America Should Not Push Other Countries to Adopt the Dollar
When Donald Trump returned to the White House, many feared his administration would weaken the dollar's international role. Today, that concern seems far away. Instead, the White House now sees an opportunity to expand the dollar's reach through stablecoins. These cryptocurrencies maintain a stable value because each coin is backed by dollar-based safe assets.
The administration reportedly considers encouraging other nations to switch to the greenback. This idea goes beyond troubled economies like Argentina. Even large, wealthy countries feel nervous. Officials at the Bank of England and the European Central Bank have warned about the dangers of digital dollarization.
The Appeal of Dollar Dominance
For America, more dollar users would lower borrowing costs for its government and businesses. The dollar's primacy already reduces the returns foreigners demand when investing in America by 1-2 percentage points yearly. This "exorbitant privilege" would grow as more countries adopt the dollar or foreigners hold dollar stablecoins.

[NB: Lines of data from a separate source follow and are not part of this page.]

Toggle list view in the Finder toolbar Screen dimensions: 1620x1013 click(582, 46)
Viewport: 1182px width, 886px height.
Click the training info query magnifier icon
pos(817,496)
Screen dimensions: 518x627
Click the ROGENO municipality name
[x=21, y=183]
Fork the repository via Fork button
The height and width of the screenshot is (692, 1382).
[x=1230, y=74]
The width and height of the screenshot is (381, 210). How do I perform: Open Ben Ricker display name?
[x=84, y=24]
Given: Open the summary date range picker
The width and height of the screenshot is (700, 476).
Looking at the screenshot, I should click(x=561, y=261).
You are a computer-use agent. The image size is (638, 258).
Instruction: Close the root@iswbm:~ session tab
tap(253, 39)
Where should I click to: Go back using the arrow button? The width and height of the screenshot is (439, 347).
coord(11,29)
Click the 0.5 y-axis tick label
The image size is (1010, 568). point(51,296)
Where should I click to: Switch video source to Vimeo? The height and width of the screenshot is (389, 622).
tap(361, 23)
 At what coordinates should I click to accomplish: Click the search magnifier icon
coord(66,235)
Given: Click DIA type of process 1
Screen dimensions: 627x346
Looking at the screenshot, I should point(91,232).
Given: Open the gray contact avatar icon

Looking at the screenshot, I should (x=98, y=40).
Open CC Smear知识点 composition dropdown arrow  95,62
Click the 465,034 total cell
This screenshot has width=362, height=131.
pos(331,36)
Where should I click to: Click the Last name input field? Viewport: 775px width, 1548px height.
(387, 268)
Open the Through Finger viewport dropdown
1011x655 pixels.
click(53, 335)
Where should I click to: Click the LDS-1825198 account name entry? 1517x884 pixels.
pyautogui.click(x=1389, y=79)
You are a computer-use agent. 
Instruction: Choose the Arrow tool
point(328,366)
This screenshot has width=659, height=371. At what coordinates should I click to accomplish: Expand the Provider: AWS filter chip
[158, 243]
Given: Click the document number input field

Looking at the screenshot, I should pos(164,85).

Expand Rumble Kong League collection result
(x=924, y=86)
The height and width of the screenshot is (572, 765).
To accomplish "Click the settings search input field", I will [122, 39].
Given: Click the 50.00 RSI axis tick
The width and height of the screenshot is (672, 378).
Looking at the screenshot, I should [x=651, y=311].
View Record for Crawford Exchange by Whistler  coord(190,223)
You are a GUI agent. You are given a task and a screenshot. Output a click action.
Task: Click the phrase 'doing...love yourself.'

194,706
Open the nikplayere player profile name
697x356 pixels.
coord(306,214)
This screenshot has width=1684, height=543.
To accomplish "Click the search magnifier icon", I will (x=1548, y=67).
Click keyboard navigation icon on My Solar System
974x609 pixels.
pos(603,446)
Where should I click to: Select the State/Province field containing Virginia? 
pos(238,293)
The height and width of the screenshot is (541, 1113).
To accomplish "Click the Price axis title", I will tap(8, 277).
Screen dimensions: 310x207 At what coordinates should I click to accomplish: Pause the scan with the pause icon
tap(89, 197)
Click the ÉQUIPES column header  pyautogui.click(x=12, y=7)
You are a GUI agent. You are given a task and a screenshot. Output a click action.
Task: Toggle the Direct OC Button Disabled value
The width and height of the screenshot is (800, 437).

Abroad, dollarization can serve as a useful source of discipline. The dollar offers a store of value for those escaping inflation caused by lax economic policies. Many Argentines, for example, keep mattresses stuffed with hard currency. The more accessible stablecoins make the dollar, the harder it becomes for governments to control capital movement and inflate away their debt.
In some places, dollarization remains the only route to long-term price stability. Both Ecuador and El Salvador use the dollar and enjoy low inflation even under populist left-wing leaders.
The Hidden Costs of Dollarization
Nevertheless, America should not pursue a pro-dollarization agenda. In stable economies, dollarization is unnecessary and brings significant costs. Dollarized economies import the Federal Reserve's monetary policy instead of setting their own. This makes fighting recessions tougher.
Because they cannot create money, it becomes harder to support the financial system temporarily during a crisis. A transition to dollar stablecoins could lead to chaos, involving bank runs and market crashes. Countries rightly defend their monetary sovereignty. It is not in America's interest to be blamed by allies for turmoil.
Risks for America Itself
Dollarization also has a dark side for America. Ironically, the dollar's status is the main reason America can run a carefree fiscal policy. It carries net debts of 100% of GDP and a budget deficit around 6%. If more of the world used dollars, it would delay the moment when a fiscal adjustment becomes necessary.
That may sound good if you sit in the Treasury today. However, the more debt America accumulates, the worse an eventual crisis might be. America itself could face a run on its currency on an epic scale. Others fear this scenario, and America is not immune.
Fixing the budget beats finding more buyers for American debt. It would avoid the danger of crisis and make America's reserve-currency status more likely to endure. It would also dodge a glaring contradiction in Mr. Trump's agenda. A model of high debt and global dollarization almost certainly means bigger trade deficits, which the president loathes.
Inflows of capital largely mirror the trade deficit. That is why the administration's trade hawks remain suspicious of the dollar's global status.
A Balanced Approach
It is a relief that the pro-dollar camp within the administration has prevailed. The greenback has not recovered much from the panic that followed Mr. Trump's "Liberation Day" tariffs. Investors are warier of unhedged dollar risk than before. At one point, taxes on foreign investors were on the cards.
Yet that does not mean the White House should overcorrect and seek dollarization where it is unnecessary and unwanted. The best way to make your currency attractive is to run good economic policy at home. Strong domestic policies will naturally enhance the dollar's appeal without forcing adoption on others.